• Work to complete
A: In the passage on record company market shares, reproduce word for word the part starting with "UMG was the" and going on through "published 2016 figures.".
B: According to the passage on record company market shares, what was the combined physical/digital revenue share of independent record companies last year?
C: Continue the passage on record company market shares from the point where it stops.

• Source document
>> BEGIN

UMG was the single biggest record company, but independent record companies’ combined physical/digital revenue share was higher than the leader last year, at 32.2%. The independent company sector increased its share of both physical and digital revenue, but there remained a sizable difference between its physical and digital shares.

It is worth pointing out at this stage that following last year’s review of our music publishing share methodology, we have made similar changes to the way we determine recorded-music shares. Our calculations are now based on a much more comprehensive assessment of the recorded-music sector and allow for greater accuracy in the standings of the three majors and the independent companies. The change has meant we have restated the previously published 2016 figures.

>> END

• Recorded information
>> BEGIN

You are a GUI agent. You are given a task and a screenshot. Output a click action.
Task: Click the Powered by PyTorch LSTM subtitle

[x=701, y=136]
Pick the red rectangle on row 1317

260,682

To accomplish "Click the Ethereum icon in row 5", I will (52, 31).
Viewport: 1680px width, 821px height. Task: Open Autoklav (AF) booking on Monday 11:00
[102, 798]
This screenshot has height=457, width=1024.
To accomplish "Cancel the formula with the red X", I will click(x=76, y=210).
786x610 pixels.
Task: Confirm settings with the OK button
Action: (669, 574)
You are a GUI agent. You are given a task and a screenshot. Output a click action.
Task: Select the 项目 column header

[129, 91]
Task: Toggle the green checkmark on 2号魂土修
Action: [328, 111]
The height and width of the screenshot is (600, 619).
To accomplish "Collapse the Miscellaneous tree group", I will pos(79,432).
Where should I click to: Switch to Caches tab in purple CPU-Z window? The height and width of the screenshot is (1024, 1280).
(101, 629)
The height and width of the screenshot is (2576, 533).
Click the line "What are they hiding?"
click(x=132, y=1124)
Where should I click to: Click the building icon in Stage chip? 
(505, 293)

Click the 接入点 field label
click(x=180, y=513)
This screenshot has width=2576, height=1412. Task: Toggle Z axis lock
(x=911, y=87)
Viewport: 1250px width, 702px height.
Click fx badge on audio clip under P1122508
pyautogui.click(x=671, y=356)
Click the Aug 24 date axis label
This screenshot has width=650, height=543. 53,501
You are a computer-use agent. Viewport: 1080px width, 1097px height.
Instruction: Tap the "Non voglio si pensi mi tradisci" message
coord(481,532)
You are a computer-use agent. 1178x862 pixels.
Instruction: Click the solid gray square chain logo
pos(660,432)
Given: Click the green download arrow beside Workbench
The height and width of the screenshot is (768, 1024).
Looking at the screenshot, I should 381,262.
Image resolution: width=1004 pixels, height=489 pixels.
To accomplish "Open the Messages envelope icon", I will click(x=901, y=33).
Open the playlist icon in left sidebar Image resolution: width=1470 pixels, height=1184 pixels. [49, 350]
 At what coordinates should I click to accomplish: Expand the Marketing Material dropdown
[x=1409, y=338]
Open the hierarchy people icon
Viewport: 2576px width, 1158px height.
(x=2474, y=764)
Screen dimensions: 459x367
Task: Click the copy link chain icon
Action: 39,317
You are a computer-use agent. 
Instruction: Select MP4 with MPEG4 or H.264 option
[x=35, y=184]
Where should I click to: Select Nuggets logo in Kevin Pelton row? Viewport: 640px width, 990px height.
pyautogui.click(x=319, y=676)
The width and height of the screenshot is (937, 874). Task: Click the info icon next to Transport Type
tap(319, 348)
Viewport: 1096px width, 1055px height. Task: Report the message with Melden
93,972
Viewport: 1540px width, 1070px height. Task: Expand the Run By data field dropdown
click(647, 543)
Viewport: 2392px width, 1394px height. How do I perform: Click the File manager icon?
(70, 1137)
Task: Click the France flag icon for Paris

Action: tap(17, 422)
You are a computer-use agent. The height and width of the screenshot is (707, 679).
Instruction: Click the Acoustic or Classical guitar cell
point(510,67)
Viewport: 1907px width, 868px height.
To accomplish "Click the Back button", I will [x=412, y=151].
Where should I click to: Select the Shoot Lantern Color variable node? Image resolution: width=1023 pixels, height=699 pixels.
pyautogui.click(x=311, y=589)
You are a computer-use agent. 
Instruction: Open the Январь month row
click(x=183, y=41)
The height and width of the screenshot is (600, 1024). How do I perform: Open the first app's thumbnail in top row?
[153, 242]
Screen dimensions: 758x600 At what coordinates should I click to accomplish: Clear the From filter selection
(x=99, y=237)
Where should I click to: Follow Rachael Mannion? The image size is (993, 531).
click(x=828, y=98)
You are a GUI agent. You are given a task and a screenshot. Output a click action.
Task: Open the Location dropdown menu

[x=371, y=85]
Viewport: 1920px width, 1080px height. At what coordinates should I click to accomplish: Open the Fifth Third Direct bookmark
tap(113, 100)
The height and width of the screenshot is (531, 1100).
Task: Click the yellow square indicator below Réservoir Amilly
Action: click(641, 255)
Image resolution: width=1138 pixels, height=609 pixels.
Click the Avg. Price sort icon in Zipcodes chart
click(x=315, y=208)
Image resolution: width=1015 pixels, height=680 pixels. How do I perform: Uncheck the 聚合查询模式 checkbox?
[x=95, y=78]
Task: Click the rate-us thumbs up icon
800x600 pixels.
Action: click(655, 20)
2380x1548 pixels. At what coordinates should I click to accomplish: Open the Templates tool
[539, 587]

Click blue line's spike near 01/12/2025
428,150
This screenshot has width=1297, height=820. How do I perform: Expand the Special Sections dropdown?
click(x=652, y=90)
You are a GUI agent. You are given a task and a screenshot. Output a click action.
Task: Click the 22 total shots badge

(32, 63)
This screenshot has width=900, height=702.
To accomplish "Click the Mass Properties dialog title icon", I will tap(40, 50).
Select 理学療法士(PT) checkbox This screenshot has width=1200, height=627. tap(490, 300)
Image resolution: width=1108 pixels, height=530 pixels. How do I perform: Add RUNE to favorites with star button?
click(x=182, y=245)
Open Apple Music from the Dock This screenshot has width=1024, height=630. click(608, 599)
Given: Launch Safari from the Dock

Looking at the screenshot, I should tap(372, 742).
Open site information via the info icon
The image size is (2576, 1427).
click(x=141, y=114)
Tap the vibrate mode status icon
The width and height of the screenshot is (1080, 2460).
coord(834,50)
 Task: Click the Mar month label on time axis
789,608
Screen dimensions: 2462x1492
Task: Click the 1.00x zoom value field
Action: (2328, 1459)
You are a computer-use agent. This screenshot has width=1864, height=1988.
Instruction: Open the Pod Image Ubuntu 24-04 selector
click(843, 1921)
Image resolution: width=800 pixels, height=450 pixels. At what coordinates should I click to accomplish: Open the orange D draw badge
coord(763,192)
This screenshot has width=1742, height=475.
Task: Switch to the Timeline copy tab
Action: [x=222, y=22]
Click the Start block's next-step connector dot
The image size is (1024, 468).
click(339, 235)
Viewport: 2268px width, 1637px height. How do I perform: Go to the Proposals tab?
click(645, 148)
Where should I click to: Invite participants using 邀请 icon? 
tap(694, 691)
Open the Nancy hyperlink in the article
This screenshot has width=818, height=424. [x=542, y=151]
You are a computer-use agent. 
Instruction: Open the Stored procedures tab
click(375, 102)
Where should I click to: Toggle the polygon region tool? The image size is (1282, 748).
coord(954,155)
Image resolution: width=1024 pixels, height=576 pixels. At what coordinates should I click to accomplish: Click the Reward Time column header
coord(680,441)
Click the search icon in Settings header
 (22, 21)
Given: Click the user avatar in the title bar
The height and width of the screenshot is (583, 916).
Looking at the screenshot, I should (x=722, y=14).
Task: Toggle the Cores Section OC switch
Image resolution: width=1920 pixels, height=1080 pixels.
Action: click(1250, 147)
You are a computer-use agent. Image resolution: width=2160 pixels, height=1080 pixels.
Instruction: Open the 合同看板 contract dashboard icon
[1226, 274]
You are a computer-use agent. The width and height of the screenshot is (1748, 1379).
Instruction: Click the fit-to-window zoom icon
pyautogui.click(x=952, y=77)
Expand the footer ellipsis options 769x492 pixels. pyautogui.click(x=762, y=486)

>> END

• Answers to the exercise
A:
UMG was the single biggest record company, but independent record companies’ combined physical/digital revenue share was higher than the leader last year, at 32.2%. The independent company sector increased its share of both physical and digital revenue, but there remained a sizable difference between its physical and digital shares.

It is worth pointing out at this stage that following last year’s review of our music publishing share methodology, we have made similar changes to the way we determine recorded-music shares. Our calculations are now based on a much more comprehensive assessment of the recorded-music sector and allow for greater accuracy in the standings of the three majors and the independent companies. The change has meant we have restated the previously published 2016 figures.

B: 32.2%

C:
Positive year for music publishing
In line the way in which Music & Copyright determines global recorded-music market shares, music publishing market shares are also based on revenue received by each company. Music & Copyright has calculated that global music publishing revenue grew 11.2% last year, to $4.92bn, from $4.42bn in 2016. Sony increased its leading position following the best year in the company’s history. Earnings were boosted by a record growth in streaming. Moreover, the company published the IFPI’s top three artists of last year, Ed Sheeran, Drake and Taylor Swift. Sony accounted for 27.3% of global publishing revenue, up from 27% in 2016.

Music-publishing companies, revenue market shares, 2016 and 2017
Source: Music & Copyright

UMPG was the second-largest music publisher last year. Music & Copyright estimates the company’s share edged down, to 19.5%, from 19.8% in 2016. Third placed Warner/Chappell’s share was unchanged at 12%. Also unchanged last year was the indie share. Independent music publishers have long dominated music publishing and continue to compete well with the majors for major artists’ attention. Music & Copyright estimates that independent companies accounted for 41.2% of publishing revenue in 2017.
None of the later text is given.